My favorite vape is a 1.5ohm dual coil at 6V...comes out to be 22.5 watts.
Expounding on, not disagreeing with, what you said: Just to be clear; 22.5 watts allocated to two coils - 11-ish per coil = nice vape.
From my point of view, if you have two coils each producing 12W, then you have 24W. Unless I'm missing something?
Coils don't "produce" watts though, they consume them. Two coils consuming a total of 24 watts would have each one at about 12 watts = good. 24 watts going to a single coil = obviously way too hot, unless you're trying to vape asphalt.
Well the wattage (power, heat) is 12w, but the only thing that is multiplied at all is vapor volume. Since the power is the same from both coils you're cooking the juice at 12w.
Something doesn't smell right here, but I can't put my finger on it. Could be fine?
Absolutly not!
Each coil is running at 12watts. Push 24 watts through a 3ohm single coil if you think it is even close to the same thing, smoke would be coming out your ears!

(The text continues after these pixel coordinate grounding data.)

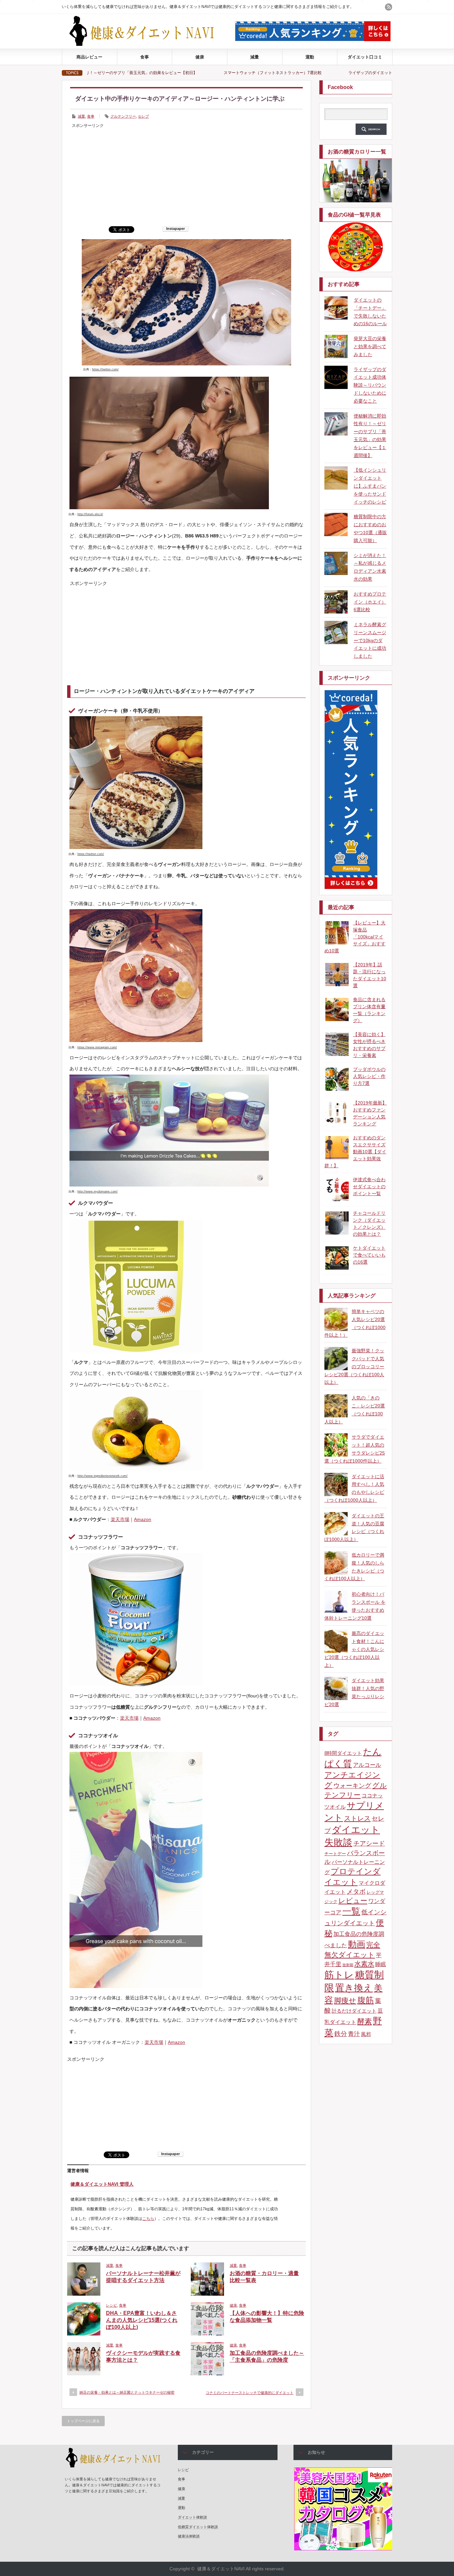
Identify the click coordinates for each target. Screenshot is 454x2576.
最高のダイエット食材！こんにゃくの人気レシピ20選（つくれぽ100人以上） (354, 1649)
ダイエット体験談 (192, 2517)
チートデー (335, 1853)
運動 (309, 56)
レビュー (352, 1900)
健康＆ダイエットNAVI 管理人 (102, 2184)
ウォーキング (352, 1785)
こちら (148, 2218)
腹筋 (365, 2000)
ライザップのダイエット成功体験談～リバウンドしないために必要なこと (370, 385)
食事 (144, 56)
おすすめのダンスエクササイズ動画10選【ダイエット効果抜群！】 (355, 1151)
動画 (356, 1944)
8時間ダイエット (343, 1753)
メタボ (356, 1891)
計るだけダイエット (354, 2011)
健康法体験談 (189, 2536)
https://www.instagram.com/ (97, 1047)
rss (388, 7)
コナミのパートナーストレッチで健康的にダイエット (249, 2393)
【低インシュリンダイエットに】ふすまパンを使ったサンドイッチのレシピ (370, 485)
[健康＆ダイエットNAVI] (147, 44)
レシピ (111, 2305)
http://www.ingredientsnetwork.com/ (102, 1476)
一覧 (351, 1911)
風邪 (366, 2034)
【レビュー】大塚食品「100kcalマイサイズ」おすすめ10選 (355, 936)
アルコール (367, 1765)
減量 (254, 56)
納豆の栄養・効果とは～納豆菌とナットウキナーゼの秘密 (126, 2392)
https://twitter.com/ (105, 369)
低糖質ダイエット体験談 (198, 2527)
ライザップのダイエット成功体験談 (262, 72)
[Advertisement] (186, 176)
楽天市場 (120, 1519)
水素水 (364, 1963)
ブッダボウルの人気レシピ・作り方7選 (369, 1076)
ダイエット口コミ (365, 56)
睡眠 (380, 1964)
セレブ (143, 116)
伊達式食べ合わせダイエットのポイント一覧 (369, 1186)
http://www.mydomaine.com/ (97, 1191)
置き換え (354, 1988)
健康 (199, 56)
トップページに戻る (83, 2421)
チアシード (369, 1843)
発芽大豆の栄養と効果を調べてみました (370, 346)
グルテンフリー (123, 116)
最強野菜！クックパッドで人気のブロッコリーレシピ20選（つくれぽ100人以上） (354, 1366)
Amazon (142, 1519)
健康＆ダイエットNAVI (221, 2568)
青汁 (354, 2034)
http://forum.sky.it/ (90, 514)
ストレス (357, 1818)
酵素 (364, 2021)
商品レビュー (89, 56)
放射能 (347, 1965)
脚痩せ (345, 2001)
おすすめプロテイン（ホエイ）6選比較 (370, 602)
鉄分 (340, 2033)
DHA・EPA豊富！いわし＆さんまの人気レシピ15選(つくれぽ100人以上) (141, 2320)
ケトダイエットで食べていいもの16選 (369, 1255)
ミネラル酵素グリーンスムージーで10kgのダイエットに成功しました (370, 640)
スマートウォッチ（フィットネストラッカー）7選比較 (155, 72)
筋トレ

Since 24 watts on a single coil 3.0 ohm coil would take about 8.48 volts, yeah, that's a lot. But having said that, it's really irrelevant how you get to 24 watts on that single coil. Regardless of the resistance of the wires that the 24 watts are doing their thing on, I think it might be useful to think of watts simply as heat. 24 units of heat, and it really doesn't matter what combination of volts and ohms created them.